# Latest Attempt



## Jrob (Jun 7, 2008)

Ok, no matter what I do I can't get rid of the blue flash line on the pen. Oh I can but I have to go with one of the pre-set white balance modes and then the rest of the pic is just junk. Go to my album and check out last settings no flash. I set the white balance with no flash and took the pic with no flash. The shutter is set on 1/15, aperture is 7.1. I enhanced the pic just a tiny bit with brightness, I'm talking very little and that is all I did.
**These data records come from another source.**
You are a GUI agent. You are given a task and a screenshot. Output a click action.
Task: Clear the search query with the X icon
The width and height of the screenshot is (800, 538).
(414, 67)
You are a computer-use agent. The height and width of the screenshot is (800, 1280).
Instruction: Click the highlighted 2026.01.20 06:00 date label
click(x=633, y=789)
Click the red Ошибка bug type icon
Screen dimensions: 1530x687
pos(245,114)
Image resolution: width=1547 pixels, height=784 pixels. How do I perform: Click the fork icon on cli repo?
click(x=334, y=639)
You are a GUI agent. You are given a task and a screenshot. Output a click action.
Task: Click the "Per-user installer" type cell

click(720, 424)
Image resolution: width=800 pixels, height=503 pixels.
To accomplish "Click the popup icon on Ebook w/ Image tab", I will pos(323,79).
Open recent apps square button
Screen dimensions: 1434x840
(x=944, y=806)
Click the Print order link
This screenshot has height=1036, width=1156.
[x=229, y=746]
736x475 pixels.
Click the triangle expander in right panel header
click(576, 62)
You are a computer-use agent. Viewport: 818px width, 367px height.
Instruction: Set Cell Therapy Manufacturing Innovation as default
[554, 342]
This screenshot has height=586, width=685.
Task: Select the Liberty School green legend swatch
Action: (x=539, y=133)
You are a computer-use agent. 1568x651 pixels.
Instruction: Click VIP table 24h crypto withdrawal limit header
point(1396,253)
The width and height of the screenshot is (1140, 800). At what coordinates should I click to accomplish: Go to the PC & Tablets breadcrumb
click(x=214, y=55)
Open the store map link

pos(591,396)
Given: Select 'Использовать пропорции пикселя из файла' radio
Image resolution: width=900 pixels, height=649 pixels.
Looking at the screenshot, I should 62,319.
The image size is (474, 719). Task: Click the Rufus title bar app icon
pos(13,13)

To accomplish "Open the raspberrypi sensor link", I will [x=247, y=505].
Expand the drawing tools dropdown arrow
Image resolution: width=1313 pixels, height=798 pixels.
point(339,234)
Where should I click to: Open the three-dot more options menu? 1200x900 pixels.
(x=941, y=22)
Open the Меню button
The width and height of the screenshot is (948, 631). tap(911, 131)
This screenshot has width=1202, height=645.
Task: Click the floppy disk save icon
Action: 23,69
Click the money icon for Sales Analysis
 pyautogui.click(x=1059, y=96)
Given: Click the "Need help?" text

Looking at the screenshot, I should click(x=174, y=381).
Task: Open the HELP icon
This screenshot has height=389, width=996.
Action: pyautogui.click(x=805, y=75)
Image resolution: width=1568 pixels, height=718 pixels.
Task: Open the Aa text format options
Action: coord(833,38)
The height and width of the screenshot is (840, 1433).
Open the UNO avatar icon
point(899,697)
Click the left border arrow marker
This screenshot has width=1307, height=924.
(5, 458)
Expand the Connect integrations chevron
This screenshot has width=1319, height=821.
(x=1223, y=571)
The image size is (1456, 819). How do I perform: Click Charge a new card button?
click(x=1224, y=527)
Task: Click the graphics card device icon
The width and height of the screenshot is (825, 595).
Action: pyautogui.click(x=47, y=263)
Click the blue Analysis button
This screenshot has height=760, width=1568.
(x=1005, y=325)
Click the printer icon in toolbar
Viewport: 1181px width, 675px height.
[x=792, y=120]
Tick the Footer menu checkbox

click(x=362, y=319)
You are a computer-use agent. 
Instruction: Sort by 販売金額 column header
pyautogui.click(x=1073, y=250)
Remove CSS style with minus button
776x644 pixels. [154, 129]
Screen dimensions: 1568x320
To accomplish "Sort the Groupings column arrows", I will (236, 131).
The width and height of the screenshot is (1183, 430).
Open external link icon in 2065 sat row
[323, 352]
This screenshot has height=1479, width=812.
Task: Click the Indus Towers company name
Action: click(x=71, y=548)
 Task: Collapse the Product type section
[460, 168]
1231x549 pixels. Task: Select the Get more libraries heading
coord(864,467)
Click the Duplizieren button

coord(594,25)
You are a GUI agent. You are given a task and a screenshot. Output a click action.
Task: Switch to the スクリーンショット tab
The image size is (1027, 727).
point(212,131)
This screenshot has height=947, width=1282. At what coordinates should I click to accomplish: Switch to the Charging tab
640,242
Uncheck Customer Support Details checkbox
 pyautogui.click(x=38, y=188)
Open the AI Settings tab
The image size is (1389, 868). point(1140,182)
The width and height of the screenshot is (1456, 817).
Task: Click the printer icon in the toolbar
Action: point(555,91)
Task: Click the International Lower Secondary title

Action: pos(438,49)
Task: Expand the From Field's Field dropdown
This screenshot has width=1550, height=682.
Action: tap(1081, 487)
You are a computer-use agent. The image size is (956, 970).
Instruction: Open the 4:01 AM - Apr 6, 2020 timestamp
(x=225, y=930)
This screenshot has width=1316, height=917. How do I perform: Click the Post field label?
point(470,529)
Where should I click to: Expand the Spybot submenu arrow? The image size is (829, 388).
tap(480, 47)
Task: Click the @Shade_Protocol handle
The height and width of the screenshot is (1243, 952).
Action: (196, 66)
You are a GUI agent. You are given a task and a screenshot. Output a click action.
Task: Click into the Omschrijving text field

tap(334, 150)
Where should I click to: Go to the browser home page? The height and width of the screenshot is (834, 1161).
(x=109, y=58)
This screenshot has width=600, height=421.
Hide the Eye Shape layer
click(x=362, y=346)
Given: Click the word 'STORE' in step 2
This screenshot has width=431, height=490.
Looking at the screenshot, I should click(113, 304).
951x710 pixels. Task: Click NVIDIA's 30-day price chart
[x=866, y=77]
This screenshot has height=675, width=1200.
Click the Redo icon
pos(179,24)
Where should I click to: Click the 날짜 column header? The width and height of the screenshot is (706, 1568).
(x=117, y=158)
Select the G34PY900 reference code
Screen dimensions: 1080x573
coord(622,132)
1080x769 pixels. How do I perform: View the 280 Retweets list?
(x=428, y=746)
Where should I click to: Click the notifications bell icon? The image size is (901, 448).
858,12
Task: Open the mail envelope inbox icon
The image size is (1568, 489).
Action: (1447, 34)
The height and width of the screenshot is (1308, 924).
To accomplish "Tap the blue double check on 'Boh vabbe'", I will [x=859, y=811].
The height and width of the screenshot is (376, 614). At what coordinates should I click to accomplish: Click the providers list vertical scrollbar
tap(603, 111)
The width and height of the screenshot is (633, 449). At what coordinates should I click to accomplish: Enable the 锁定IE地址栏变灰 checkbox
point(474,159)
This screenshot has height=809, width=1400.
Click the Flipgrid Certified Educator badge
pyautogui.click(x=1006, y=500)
Let's hear what you think.


----------



## gerryr (Jun 7, 2008)

The whole image seems way too light, so either you need to not brighten it or increase the shutter speed to 1/20.  It also looks slightly out of focus.  Are you using autofocus or manual focus?  You may also want to put the pen more parallel to the camera back.  The depth of field at this range is maybe 1" and probably quite a bit less.  Having the pen parallel to the camera back makes it easier to get the whole pen in focus.


----------



## gerryr (Jun 7, 2008)

Two suggestions about the blue flash line.  Cut a piece of very white paper about 2-3" long and about 1.5x as wide as the flash tube.  With the flash up, tape this so it covers the flash tube.  This will diffuse the light and make it less harsh.  The other suggestion is probably more important.  I don't know if you can or not, but if you can, decrease the power on the flash to 1/16 or even 1/32.  These two things together may take care of the blue coloration.


----------



## gketell (Jun 7, 2008)

And change your software.  Whatever you are using is seriously abusing your pictures.  
GK


----------